Viking longships plan perilous trip to new museum

Reuters
Thursday, December 21, 2006; 10:35 AM

OSLO (Reuters) - Viking longships ruled the seas 1,000 years ago and even crossed the Atlantic and now three of them may face a new perilous trip -- albeit just 6 km (4 miles) across Oslo.

Oslo University, which looks after them, wants to move the ancient wooden vessels from the Viking Ship Museum on the edge of the Norwegian capital to a new city-center museum for all Viking artifacts.

But Wednesday's vote for the move by the university board sparked disputes on Thursday about whether or not they were strong enough to survive or would splinter apart on the way.

"We shouldn't just look at the troubles ... we could make the best Viking ship museum in the world" by moving the ships, Egil Mikkelsen, director of the Viking Ship Museum, told Reuters.

A move would give more space for up to 500,000 visitors who crowd his small museum each year and allow the ships to be displayed with Viking jewels, weapons and other objects now held in a separate collection.

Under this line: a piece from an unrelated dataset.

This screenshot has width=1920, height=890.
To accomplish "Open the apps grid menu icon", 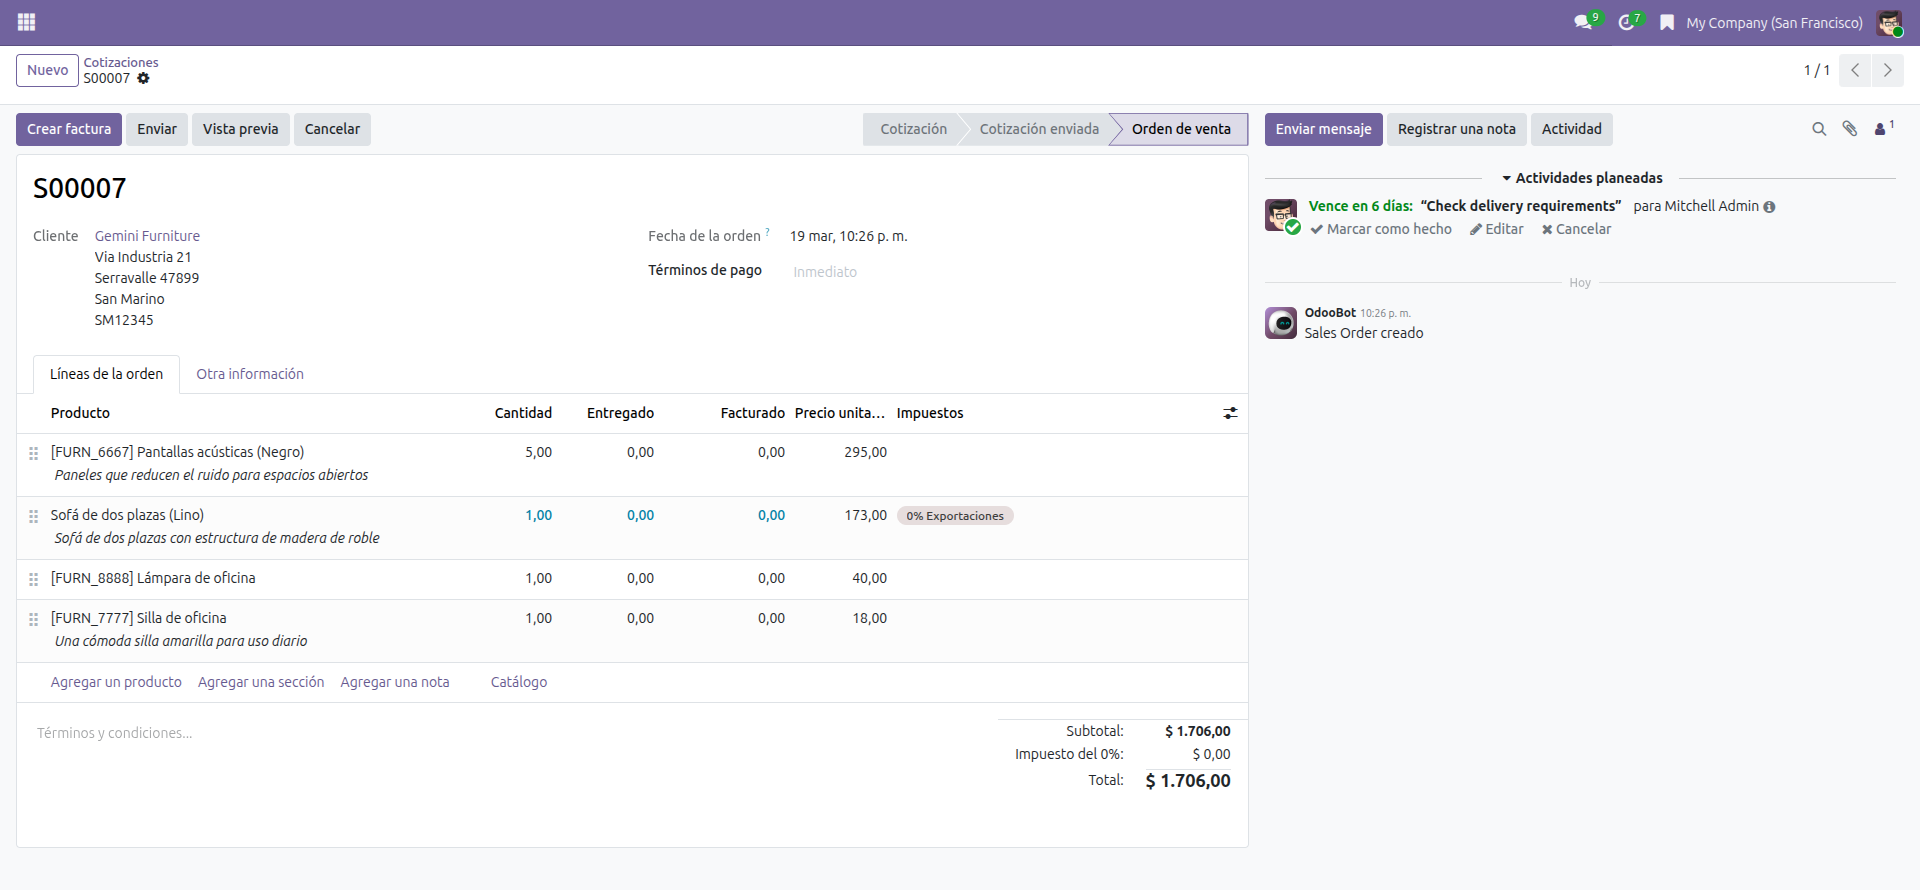I will pos(26,22).
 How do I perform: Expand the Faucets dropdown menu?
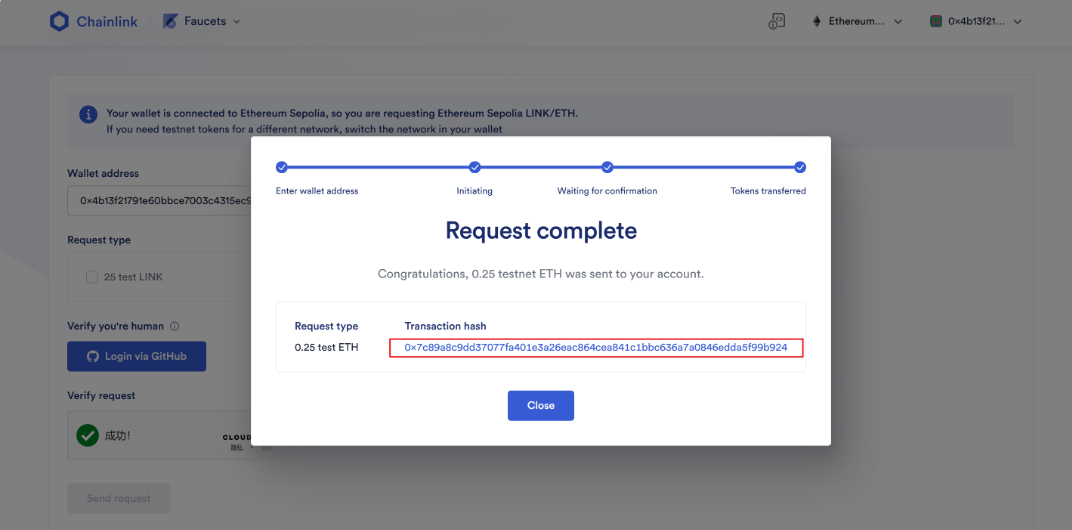237,22
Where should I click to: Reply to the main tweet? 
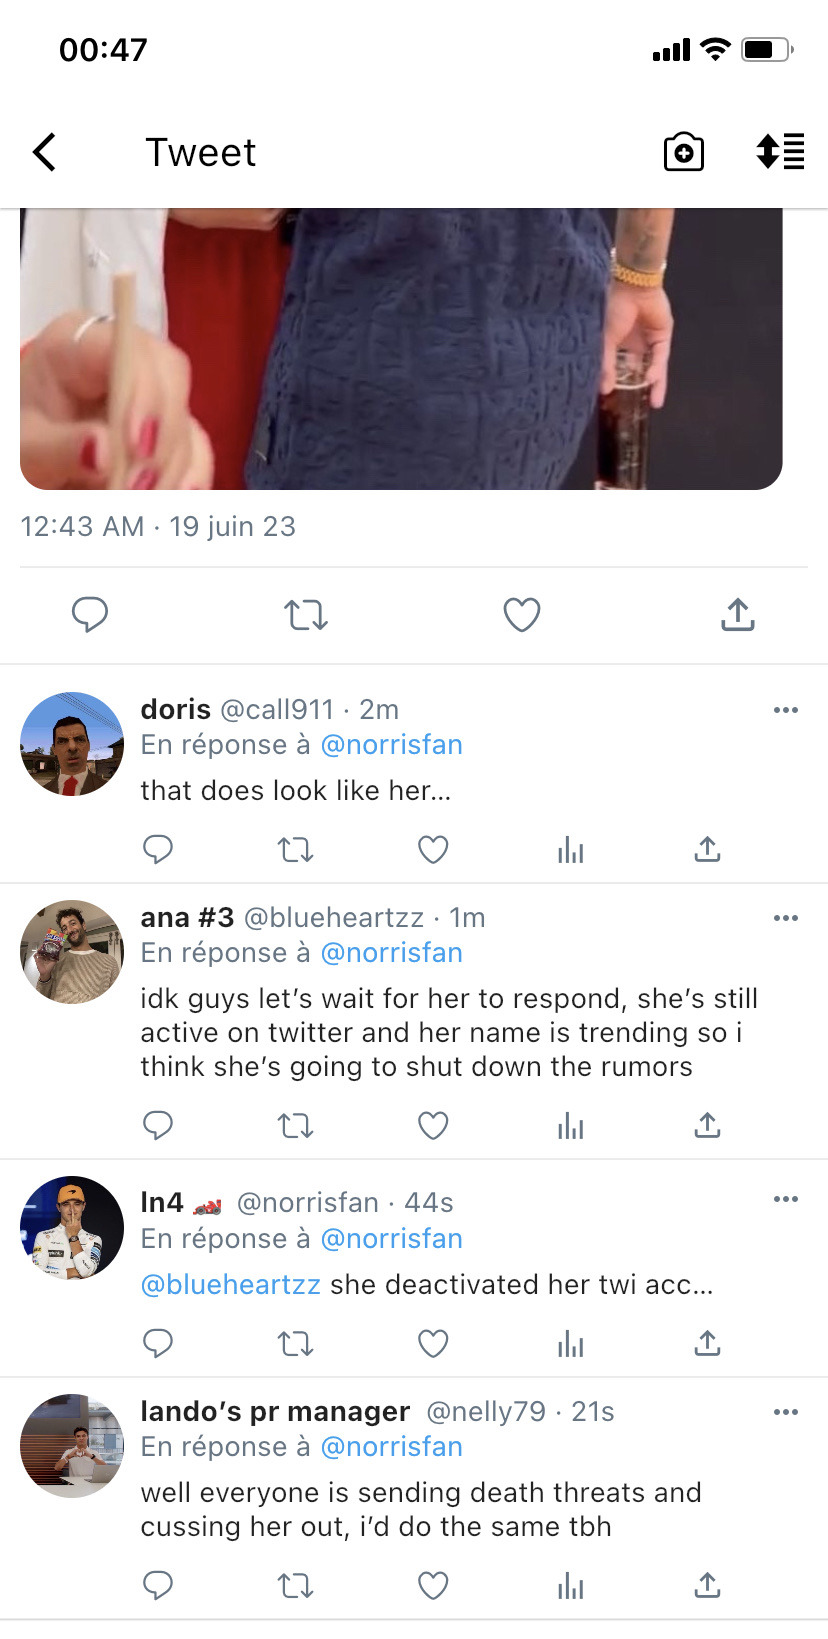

Others say the 9th-century vessels are too fragile for the move of about 6 km in a straight line that is not due until about 2015.

"No one can say for sure that the Viking ships will withstand the move," Grete Berget, a dissenting member of the board, told the NTB news agency.

The ships, including the ornate two-tonne 22 meter (72 ft 2.2 in) Oseberg ship excavated from a Viking queen's grave in 1904, might be put in giant containers filled with styrofoam and either driven by road or floated part of the way over a fjord.

The Oseberg ship was moved by rail and vessel in 1926 from the center of Oslo to the museum after restoration of pieces brought from the site where it was discovered in south Norway.

The Vikings -- remembered in Nordic nations as traders and adventurers but in many other nations as looters and pillagers -- traveled vast distances in their longships, and Leif Eriksson reached North America.

In the end, politicians are likely to have the final word about whether the ships will be on the move again.